Metadata-Version: 2.1
Name: globre
Version: 0.1.5
Summary: A glob matching library, providing an interface similar to the "re" module.
Home-page: http://github.com/metagriffin/globre
Author: metagriffin
Author-email: mg.pypi@uberdev.org
License: GPLv3+
Keywords: python glob pattern matching regular expression
Platform: any
Classifier: Development Status :: 4 - Beta
Classifier: Intended Audience :: Developers
Classifier: Programming Language :: Python
Classifier: Operating System :: OS Independent
Classifier: Natural Language :: English
Classifier: License :: OSI Approved :: GNU General Public License v3 or later (GPLv3+)
License-File: LICENSE.txt

==========================
Glob-Like Pattern Matching
==========================

Converts a glob-matching pattern to a regular expression, using Apache
Cocoon style rules (with some extensions).

TL;DR
=====

Install:

.. code:: bash

  $ pip install globre

Use:

.. code:: python

  import globre

  names = [
    '/path/to/file.txt',
    '/path/to/config.ini',
    '/path/to/subdir/base.ini',
  ]

  txt_names = [name for name in names if globre.match('/path/to/*.txt', name)]
  assert txt_names == ['/path/to/file.txt']

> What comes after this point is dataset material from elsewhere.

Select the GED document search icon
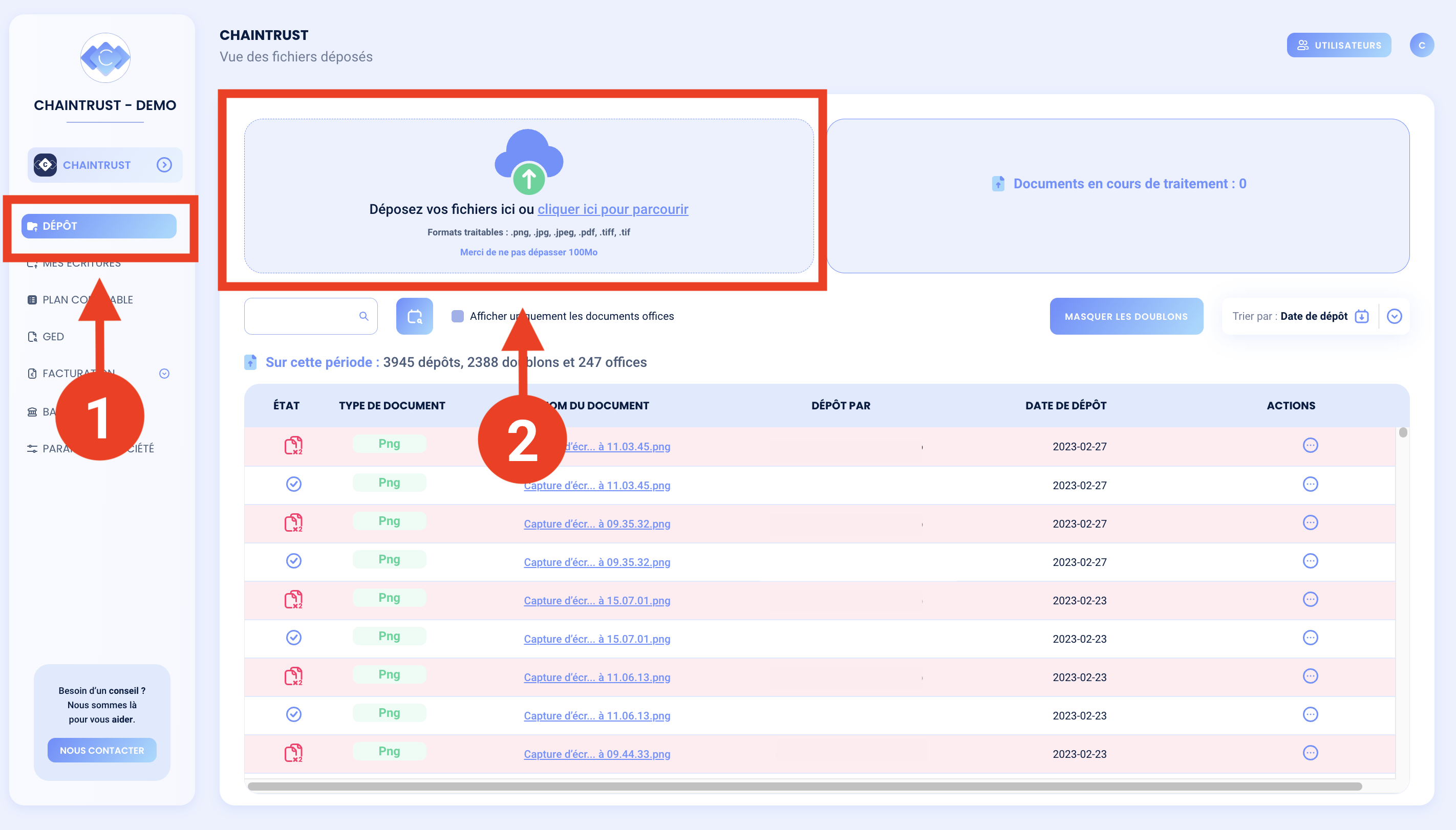Viewport: 1456px width, 830px height. (32, 336)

  ini_names = [name for name in names if globre.match('/path/to/*.ini', name)]
  assert ini_names == ['/path/to/config.ini']

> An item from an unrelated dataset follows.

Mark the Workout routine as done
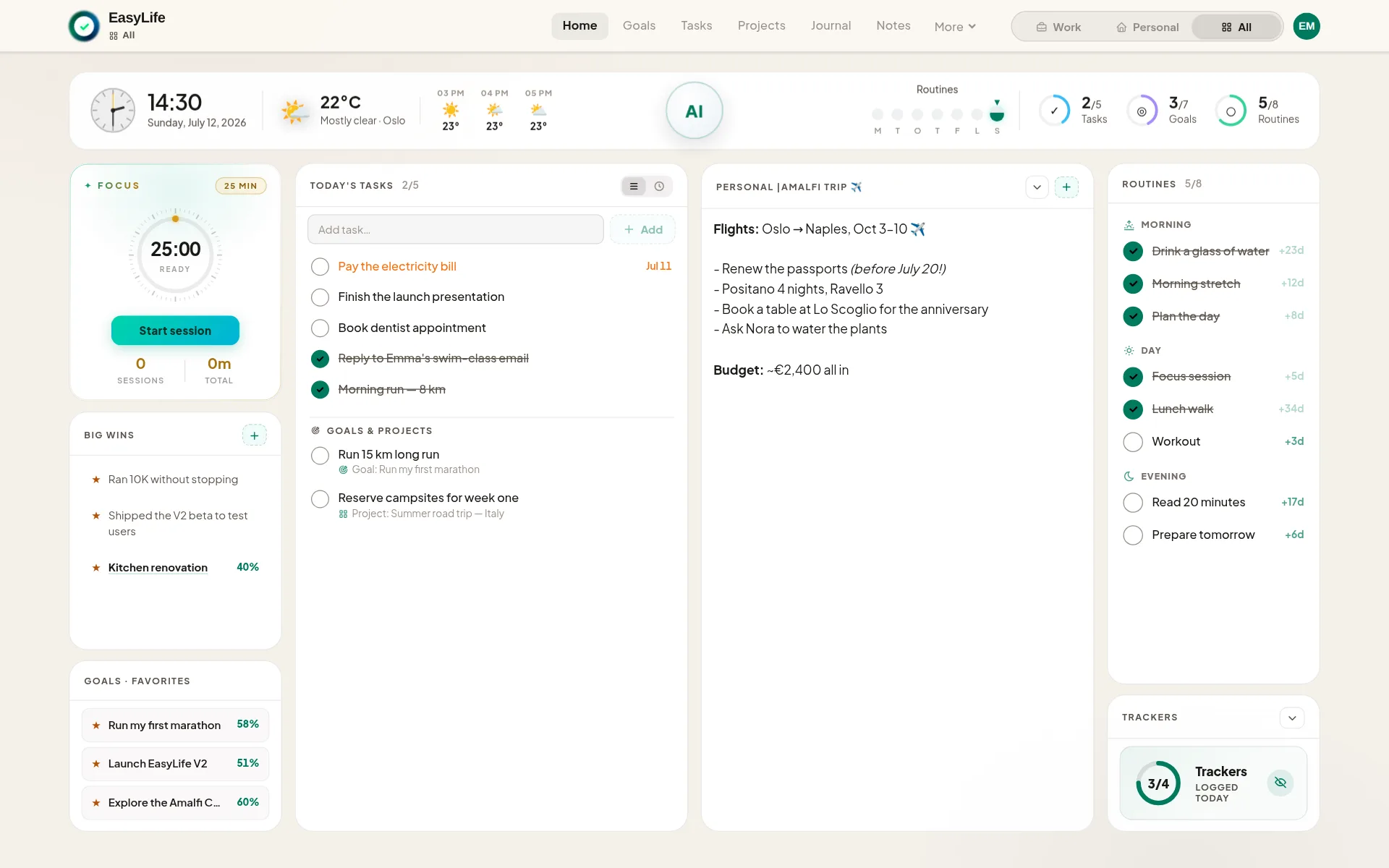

  all_ini_names = [name for name in names if globre.match('/path/to/**.ini', name)]
  assert all_ini_names == ['/path/to/config.ini', '/path/to/subdir/base.ini']


Details
=======

This package basically allows using unix shell-like filename globbing
to be used to match a string in a Python program. The glob matching
allows most characters to match themselves, with the following
sequences having special meanings:

=========  ====================================================================
Sequence   Meaning
=========  ====================================================================
``?``      Matches any single character except the slash
           ('/') character.
``*``      Matches zero or more characters *excluding* the slash
           ('/') character, e.g. ``/etc/*.conf`` which will *not*
           match "/etc/foo/bar.conf".
``**``     Matches zero or more characters *including* the slash
           ('/') character, e.g. ``/lib/**.so`` which *will*
           match "/lib/foo/bar.so".
``\``      Escape character used to precede any of the other special
           characters (in order to match them literally), e.g.
           ``foo\?`` will match "foo" followed by a literal question mark.
``[...]``  Matches any character in the specified regex-style character range,
           e.g. ``foo[0-9A-F].conf``.
``{...}``  Inlines a regex expression, e.g. ``foo-{\\D{2,4\}}.txt`` which
           will match "foo-bar.txt" but not "foo-012.txt".
=========  ====================================================================

The `globre` package exports the following functions:

* ``globre.match(pattern, string, sep=None, flags=0)``:

  Tests whether or not the glob `pattern` matches the `string`. If it
  does, a `re.MatchObject` is returned, otherwise ``None``. The `string`
  must be matched in its entirety. See `globre.compile` for details on
  the `sep` and `flags` parameters. Example:

  .. code:: python

    globre.match('/etc/**.conf', '/etc/rsyslog.conf')
    # => truthy

* ``globre.search(pattern, string, sep=None, flags=0)``:

  Similar to `globre.match`, but the pattern does not need to match
  the entire string. Example:

  .. code:: python

    globre.search('lib/**.so', '/var/lib/python/readline.so.6.2')
    # => truthy

* ``globre.compile(pattern, sep=None, flags=0, split_prefix=False)``:

  Compiles the specified `pattern` into a matching object that has the
  same API as the regular expression object returned by `re.compile`.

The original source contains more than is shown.